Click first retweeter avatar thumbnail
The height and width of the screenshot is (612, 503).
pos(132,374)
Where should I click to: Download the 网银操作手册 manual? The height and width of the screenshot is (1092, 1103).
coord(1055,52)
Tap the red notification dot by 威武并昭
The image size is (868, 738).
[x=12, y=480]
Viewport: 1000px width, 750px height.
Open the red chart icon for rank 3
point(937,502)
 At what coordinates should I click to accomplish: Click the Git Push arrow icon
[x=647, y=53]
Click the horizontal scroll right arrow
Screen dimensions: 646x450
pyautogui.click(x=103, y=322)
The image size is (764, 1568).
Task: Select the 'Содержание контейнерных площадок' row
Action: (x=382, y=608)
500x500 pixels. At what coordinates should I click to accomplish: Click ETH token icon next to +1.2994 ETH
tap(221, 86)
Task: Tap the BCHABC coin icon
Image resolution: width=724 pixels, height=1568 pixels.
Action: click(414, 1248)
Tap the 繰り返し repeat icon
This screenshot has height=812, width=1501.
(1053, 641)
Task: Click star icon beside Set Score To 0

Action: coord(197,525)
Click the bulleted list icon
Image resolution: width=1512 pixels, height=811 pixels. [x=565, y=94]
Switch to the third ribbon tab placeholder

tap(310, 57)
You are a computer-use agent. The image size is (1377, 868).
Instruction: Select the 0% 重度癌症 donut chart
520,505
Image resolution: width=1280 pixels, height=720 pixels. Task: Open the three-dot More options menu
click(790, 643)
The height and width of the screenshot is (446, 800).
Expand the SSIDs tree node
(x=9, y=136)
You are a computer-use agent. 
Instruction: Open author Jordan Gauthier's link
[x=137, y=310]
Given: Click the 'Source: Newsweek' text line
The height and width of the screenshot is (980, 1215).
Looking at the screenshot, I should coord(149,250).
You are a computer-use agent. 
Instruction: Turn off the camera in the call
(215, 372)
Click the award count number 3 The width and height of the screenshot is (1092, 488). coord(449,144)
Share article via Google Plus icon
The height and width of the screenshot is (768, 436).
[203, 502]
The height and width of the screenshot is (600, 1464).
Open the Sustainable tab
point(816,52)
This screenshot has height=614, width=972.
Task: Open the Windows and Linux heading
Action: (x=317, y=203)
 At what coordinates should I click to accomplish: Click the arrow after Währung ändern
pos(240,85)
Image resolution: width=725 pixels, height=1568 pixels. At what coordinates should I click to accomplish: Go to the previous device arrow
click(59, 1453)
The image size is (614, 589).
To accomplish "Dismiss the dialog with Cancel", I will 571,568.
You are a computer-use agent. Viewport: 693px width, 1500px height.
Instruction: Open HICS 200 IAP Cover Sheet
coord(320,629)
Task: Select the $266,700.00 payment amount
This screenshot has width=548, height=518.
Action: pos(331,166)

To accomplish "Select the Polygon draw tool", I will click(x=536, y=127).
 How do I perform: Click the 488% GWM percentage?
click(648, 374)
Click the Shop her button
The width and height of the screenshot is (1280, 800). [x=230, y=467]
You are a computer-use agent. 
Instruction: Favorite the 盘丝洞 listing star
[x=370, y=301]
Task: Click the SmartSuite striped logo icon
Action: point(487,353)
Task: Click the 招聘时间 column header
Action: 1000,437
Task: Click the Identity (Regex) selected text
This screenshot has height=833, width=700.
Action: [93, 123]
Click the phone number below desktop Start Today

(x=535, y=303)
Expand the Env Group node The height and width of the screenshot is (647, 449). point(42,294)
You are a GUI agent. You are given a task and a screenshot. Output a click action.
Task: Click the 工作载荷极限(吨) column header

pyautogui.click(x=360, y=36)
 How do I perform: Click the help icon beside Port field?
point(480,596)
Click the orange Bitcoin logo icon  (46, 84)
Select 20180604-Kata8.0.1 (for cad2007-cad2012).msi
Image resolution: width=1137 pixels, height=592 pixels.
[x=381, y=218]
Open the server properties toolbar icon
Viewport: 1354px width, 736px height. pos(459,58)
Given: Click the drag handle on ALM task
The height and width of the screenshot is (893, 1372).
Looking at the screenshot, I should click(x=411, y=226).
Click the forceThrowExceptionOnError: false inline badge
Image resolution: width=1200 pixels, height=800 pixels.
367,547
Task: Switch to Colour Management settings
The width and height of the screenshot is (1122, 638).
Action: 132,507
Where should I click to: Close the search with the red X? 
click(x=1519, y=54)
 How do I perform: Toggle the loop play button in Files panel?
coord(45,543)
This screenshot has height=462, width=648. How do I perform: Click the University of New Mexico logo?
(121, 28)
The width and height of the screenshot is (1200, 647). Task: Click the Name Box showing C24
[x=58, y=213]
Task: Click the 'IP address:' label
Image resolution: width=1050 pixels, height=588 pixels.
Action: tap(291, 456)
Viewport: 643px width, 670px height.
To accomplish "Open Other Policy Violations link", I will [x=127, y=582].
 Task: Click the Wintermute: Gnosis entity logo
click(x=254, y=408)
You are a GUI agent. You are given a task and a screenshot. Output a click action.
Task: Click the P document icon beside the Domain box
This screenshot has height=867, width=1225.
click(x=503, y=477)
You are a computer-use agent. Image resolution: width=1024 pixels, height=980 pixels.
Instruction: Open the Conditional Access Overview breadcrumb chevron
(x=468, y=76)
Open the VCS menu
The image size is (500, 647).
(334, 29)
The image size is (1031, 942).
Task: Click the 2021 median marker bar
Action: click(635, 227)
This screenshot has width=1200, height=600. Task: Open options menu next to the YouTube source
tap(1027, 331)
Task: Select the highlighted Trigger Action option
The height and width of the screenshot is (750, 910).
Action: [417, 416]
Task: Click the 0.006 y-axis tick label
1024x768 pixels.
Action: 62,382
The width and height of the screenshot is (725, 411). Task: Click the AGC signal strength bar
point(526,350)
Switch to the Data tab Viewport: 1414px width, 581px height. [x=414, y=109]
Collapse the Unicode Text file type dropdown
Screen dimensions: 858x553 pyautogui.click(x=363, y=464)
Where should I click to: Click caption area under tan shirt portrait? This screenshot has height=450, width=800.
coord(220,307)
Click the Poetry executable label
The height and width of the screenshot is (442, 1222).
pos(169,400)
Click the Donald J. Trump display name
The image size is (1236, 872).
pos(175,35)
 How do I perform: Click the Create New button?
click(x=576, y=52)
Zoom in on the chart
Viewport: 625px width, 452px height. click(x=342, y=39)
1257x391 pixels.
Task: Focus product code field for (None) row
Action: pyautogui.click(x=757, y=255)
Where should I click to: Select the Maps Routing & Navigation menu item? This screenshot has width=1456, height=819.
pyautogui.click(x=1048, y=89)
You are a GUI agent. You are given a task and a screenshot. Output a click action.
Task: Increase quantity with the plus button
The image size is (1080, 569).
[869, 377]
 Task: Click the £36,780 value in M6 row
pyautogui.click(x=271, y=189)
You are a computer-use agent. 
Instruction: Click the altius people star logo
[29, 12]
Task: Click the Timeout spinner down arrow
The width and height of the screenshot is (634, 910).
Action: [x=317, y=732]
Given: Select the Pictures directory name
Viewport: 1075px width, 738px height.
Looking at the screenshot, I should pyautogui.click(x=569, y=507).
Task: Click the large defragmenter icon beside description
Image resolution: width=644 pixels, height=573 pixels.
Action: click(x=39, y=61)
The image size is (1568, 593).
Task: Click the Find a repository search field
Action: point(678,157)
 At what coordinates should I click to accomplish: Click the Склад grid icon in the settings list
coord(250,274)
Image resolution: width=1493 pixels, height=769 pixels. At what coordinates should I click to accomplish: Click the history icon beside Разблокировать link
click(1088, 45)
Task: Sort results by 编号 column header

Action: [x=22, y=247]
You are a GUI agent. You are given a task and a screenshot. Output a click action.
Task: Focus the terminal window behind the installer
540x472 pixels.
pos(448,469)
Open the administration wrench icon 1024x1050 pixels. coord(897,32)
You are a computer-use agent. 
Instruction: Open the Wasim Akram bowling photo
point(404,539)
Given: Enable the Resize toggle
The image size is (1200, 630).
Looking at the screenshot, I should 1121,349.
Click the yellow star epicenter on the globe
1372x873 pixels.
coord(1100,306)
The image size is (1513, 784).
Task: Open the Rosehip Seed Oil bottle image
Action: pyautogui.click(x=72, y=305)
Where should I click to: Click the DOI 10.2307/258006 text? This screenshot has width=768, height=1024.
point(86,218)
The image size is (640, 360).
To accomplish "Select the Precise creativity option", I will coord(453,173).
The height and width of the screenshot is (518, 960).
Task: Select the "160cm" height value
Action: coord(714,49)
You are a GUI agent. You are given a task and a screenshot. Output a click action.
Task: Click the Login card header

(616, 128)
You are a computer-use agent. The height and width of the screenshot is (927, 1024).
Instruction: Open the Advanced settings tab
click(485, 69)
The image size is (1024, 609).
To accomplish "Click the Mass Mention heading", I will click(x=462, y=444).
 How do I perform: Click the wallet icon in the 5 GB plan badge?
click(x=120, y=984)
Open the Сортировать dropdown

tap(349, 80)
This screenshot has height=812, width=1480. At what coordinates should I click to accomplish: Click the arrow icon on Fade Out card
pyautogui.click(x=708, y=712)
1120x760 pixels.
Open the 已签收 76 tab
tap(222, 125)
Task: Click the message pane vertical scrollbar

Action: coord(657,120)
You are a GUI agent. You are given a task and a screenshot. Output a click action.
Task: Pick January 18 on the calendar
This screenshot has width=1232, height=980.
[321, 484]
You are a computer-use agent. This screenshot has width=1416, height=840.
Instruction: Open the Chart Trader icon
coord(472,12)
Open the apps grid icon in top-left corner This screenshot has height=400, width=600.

--------------------------------------------------

> **Exercise**:
Check every line of the material for the string "label" and give the number of lines that have it, without anything else.

> **Expected answer**:
3